= EXERCISE =
Print the listing below from its opening line through the line holding "This screenshot has width=397, height=410.", both ends included.

= INPUT FOR THIS TASK =
• • • • • • •

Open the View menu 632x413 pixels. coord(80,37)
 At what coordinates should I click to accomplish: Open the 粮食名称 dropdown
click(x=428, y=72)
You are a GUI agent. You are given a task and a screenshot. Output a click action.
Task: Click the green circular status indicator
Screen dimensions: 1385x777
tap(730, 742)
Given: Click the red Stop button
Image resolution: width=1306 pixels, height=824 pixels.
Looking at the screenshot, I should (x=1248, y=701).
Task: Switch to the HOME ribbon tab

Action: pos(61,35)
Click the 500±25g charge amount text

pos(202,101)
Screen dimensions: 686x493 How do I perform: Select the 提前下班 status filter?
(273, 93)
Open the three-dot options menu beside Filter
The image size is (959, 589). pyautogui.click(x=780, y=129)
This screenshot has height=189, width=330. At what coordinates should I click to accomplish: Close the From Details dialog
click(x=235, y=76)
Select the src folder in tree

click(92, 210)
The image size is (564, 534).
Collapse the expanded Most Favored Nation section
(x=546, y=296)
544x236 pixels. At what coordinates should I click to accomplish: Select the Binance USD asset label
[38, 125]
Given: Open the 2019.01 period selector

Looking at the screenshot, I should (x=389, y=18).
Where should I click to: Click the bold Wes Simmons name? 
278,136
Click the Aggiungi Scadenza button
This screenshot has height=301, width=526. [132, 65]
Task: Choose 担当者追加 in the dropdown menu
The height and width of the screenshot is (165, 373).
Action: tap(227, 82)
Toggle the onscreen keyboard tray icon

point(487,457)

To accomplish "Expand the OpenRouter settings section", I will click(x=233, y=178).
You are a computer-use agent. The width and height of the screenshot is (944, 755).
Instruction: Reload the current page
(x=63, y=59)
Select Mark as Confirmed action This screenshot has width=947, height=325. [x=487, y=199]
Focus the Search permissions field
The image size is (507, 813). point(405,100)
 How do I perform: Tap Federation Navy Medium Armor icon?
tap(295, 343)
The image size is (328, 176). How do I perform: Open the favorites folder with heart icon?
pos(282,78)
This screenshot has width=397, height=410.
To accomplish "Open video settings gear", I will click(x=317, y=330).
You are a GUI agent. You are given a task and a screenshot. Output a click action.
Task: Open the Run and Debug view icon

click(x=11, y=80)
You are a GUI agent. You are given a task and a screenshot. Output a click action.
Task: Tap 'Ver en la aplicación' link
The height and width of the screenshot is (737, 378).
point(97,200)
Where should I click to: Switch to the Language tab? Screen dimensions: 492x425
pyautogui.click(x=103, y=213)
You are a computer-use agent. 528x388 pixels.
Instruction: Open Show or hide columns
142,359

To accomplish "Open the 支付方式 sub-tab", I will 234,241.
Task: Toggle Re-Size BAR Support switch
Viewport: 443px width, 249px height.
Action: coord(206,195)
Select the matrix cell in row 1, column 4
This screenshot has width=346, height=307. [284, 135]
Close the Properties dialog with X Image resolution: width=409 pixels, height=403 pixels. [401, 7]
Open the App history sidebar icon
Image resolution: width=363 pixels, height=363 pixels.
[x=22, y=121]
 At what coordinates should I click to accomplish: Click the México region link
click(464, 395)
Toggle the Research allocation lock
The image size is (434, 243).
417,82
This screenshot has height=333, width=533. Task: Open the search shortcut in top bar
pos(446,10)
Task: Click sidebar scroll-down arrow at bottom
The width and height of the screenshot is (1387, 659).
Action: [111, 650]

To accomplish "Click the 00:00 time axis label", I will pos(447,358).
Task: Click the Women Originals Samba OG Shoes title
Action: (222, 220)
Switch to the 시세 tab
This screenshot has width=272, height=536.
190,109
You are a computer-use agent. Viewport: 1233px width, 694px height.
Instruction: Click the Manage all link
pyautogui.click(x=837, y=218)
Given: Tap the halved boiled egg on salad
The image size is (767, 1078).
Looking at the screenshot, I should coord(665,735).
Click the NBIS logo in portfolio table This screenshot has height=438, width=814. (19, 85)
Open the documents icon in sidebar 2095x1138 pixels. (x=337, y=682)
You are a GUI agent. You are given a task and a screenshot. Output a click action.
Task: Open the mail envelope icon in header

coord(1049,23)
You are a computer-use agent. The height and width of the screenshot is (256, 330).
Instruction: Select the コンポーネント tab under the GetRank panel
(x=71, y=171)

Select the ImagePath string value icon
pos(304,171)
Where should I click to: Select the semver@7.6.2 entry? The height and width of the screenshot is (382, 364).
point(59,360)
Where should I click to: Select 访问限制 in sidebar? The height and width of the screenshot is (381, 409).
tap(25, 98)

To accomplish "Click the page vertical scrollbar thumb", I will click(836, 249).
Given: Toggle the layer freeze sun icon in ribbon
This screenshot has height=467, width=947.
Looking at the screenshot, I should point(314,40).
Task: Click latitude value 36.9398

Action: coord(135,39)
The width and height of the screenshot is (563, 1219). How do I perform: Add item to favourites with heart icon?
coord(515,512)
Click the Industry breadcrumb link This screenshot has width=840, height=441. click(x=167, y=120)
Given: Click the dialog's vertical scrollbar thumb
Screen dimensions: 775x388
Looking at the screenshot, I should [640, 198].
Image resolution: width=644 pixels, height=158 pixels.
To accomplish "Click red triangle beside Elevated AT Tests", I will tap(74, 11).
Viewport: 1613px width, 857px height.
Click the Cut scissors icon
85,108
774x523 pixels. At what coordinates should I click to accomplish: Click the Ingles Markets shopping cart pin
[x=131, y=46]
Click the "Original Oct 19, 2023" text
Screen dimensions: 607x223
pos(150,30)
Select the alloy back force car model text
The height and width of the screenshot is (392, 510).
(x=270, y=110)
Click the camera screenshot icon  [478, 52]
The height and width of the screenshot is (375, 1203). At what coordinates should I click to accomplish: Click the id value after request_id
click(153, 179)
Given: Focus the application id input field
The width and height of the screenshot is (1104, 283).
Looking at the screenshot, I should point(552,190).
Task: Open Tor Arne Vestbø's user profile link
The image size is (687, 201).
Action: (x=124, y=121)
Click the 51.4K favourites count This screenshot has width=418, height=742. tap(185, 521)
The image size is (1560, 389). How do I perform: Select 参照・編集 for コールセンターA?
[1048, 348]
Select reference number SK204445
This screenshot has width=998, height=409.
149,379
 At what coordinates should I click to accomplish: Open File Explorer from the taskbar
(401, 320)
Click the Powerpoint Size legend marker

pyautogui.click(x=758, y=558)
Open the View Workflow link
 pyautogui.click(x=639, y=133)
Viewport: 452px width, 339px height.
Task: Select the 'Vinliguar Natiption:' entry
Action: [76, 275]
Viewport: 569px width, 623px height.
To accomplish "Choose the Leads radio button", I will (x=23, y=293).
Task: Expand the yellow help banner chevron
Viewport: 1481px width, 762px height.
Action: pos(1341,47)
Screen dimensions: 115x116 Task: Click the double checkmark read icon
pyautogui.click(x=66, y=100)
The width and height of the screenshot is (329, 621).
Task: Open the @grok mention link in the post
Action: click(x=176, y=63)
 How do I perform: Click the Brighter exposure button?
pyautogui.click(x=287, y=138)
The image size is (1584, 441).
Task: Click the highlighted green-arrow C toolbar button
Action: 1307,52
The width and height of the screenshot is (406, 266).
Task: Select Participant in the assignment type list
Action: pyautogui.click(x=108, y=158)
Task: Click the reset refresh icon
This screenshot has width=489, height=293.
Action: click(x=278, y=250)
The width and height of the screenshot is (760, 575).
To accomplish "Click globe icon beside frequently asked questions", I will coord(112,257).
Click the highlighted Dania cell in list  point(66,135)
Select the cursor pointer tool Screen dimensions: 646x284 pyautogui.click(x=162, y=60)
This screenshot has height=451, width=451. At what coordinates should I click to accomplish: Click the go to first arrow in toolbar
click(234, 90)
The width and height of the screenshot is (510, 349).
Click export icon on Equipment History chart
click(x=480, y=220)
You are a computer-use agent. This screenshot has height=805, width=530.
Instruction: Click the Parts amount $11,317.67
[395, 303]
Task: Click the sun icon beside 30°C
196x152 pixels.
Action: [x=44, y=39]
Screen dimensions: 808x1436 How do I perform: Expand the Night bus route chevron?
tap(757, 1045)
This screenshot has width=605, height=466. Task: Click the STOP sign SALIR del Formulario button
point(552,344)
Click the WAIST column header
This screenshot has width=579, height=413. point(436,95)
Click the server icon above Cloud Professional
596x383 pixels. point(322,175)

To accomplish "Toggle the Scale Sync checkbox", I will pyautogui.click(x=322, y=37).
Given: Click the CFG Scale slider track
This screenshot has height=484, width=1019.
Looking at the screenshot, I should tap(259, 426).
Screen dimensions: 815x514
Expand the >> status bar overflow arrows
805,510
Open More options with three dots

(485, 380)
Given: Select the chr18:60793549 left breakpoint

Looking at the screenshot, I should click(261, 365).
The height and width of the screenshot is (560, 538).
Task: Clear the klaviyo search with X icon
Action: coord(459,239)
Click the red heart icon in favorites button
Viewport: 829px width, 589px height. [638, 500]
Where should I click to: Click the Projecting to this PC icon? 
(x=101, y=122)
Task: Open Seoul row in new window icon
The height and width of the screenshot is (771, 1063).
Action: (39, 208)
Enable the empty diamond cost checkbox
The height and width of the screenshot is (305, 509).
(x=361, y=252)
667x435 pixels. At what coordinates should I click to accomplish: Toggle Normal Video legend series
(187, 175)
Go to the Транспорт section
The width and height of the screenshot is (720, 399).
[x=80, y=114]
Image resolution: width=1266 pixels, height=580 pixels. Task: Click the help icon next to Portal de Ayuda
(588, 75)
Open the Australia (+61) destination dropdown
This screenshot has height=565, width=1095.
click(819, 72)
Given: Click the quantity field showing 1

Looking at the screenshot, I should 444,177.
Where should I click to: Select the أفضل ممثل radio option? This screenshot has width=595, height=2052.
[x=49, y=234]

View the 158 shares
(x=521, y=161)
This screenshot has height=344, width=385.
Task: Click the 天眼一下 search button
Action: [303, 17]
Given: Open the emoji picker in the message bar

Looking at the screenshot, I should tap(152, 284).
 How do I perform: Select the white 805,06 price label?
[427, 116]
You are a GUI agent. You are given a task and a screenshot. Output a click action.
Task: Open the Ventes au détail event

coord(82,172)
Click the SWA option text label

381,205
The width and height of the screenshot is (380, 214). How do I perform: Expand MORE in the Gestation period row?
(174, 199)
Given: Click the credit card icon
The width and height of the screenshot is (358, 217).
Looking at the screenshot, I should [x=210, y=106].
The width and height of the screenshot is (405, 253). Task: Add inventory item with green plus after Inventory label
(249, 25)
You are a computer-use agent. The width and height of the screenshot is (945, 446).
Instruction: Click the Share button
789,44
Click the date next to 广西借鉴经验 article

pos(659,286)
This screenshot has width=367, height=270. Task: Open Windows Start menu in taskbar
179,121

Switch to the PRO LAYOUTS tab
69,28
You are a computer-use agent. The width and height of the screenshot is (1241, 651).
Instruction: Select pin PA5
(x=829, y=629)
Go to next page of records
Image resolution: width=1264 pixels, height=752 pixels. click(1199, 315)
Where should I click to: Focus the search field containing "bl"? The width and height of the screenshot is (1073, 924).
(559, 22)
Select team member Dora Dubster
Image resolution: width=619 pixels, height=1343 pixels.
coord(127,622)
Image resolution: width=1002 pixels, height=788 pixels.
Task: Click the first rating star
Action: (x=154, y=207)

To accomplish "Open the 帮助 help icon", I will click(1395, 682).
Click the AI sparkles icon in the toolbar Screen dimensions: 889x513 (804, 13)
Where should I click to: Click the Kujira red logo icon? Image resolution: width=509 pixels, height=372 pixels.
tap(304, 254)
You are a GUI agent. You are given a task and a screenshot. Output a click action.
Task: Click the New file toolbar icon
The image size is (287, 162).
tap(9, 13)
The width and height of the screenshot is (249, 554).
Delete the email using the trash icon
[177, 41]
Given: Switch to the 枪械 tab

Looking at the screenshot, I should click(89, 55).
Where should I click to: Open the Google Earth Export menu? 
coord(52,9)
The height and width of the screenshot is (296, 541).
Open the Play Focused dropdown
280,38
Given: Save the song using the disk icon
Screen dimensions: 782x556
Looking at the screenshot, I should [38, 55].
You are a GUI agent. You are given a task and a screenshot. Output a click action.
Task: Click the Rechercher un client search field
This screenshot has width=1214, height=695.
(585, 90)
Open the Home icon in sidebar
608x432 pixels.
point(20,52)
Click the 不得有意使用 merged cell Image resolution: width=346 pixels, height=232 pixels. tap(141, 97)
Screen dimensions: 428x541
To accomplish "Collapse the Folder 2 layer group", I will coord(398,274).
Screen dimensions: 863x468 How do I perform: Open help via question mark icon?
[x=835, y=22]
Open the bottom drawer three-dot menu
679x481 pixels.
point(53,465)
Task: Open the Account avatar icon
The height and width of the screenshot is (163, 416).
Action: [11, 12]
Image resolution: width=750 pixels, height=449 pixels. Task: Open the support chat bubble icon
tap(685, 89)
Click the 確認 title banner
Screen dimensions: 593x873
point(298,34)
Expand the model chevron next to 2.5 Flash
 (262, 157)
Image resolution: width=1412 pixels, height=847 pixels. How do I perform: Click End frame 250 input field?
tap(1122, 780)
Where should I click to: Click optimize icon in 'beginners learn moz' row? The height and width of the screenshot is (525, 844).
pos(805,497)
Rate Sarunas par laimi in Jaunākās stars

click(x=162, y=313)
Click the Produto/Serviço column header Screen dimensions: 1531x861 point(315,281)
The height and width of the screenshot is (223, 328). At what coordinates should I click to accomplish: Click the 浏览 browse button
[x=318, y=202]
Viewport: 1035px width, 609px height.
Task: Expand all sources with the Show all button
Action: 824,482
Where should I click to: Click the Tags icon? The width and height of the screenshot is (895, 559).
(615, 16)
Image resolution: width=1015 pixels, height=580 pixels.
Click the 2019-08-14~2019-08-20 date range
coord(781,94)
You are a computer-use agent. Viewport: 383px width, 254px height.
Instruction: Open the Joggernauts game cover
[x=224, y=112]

• • • • • • •

= SOLUTION TO THIS PROBLEM =
Open the View menu 632x413 pixels. coord(80,37)
 At what coordinates should I click to accomplish: Open the 粮食名称 dropdown
click(x=428, y=72)
You are a GUI agent. You are given a task and a screenshot. Output a click action.
Task: Click the green circular status indicator
Screen dimensions: 1385x777
tap(730, 742)
Given: Click the red Stop button
Image resolution: width=1306 pixels, height=824 pixels.
Looking at the screenshot, I should (x=1248, y=701).
Task: Switch to the HOME ribbon tab

Action: pos(61,35)
Click the 500±25g charge amount text

pos(202,101)
Screen dimensions: 686x493 How do I perform: Select the 提前下班 status filter?
(273, 93)
Open the three-dot options menu beside Filter
The image size is (959, 589). pyautogui.click(x=780, y=129)
This screenshot has height=189, width=330. At what coordinates should I click to accomplish: Close the From Details dialog
click(x=235, y=76)
Select the src folder in tree

click(92, 210)
The image size is (564, 534).
Collapse the expanded Most Favored Nation section
(x=546, y=296)
544x236 pixels. At what coordinates should I click to accomplish: Select the Binance USD asset label
[38, 125]
Given: Open the 2019.01 period selector

Looking at the screenshot, I should (x=389, y=18).
Where should I click to: Click the bold Wes Simmons name? 
278,136
Click the Aggiungi Scadenza button
This screenshot has height=301, width=526. [132, 65]
Task: Choose 担当者追加 in the dropdown menu
The height and width of the screenshot is (165, 373).
Action: tap(227, 82)
Toggle the onscreen keyboard tray icon

point(487,457)

To accomplish "Expand the OpenRouter settings section", I will click(x=233, y=178).
You are a computer-use agent. The width and height of the screenshot is (944, 755).
Instruction: Reload the current page
(x=63, y=59)
Select Mark as Confirmed action This screenshot has width=947, height=325. [x=487, y=199]
Focus the Search permissions field
The image size is (507, 813). point(405,100)
 How do I perform: Tap Federation Navy Medium Armor icon?
tap(295, 343)
The image size is (328, 176). How do I perform: Open the favorites folder with heart icon?
pos(282,78)
This screenshot has width=397, height=410.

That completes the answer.